More complex measures of nutritional status such as the Subjective Global Assessment (SGA) or Mini-nutritional Assessment (MNA) incorporate patient history, physical exam findings, and assessments of functional status (Dempsey & Mullen, 1987). These more complex measures of PEM are used in many studies of the clinical impact of nutritional interventions. However, the cost and time required to administer the SGA and MNA limits their widespread use. The INA, which we used in this study, was shown to be superior to the SGA in a small comparative study investigating the prevalence of PEM in hospitalized adults (Pablo, Izaga & Alday, 2003) and is suitable for adaptation as an automated clinical decision support tools within an electronic health record system to identify patients at increased risk of hospital readmission.

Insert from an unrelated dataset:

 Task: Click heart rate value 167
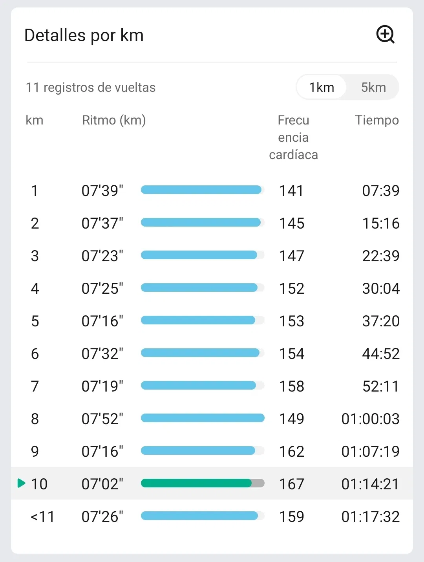click(291, 484)
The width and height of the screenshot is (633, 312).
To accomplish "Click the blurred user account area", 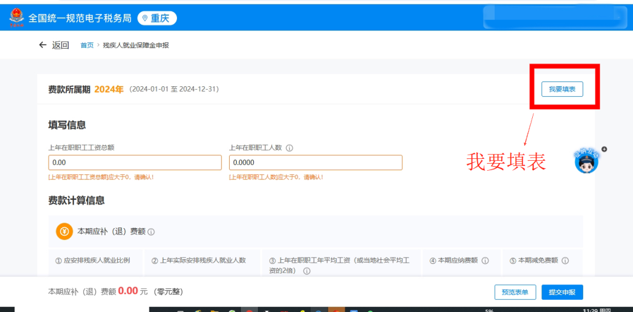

The generalizability of this investigation is limited because of the retrospective single center nature of this study. Hospital readmission data was only available from the study hospital, which could miss patients who were admitted at another hospital within 30 days of discharge. This would lead to a falsely low rate of hospital readmission. Unaccounted for local care delivery variables may have a significant impact on hospital readmissions within 30 days.
Protein energy malnutrition in medical inpatients is a significant predictor of hospital readmission within 30 days of discharge. Further investigation focusing on comorbid conditions is required to better understand the utility of laboratory tests of PEM for predicting hospital outcomes.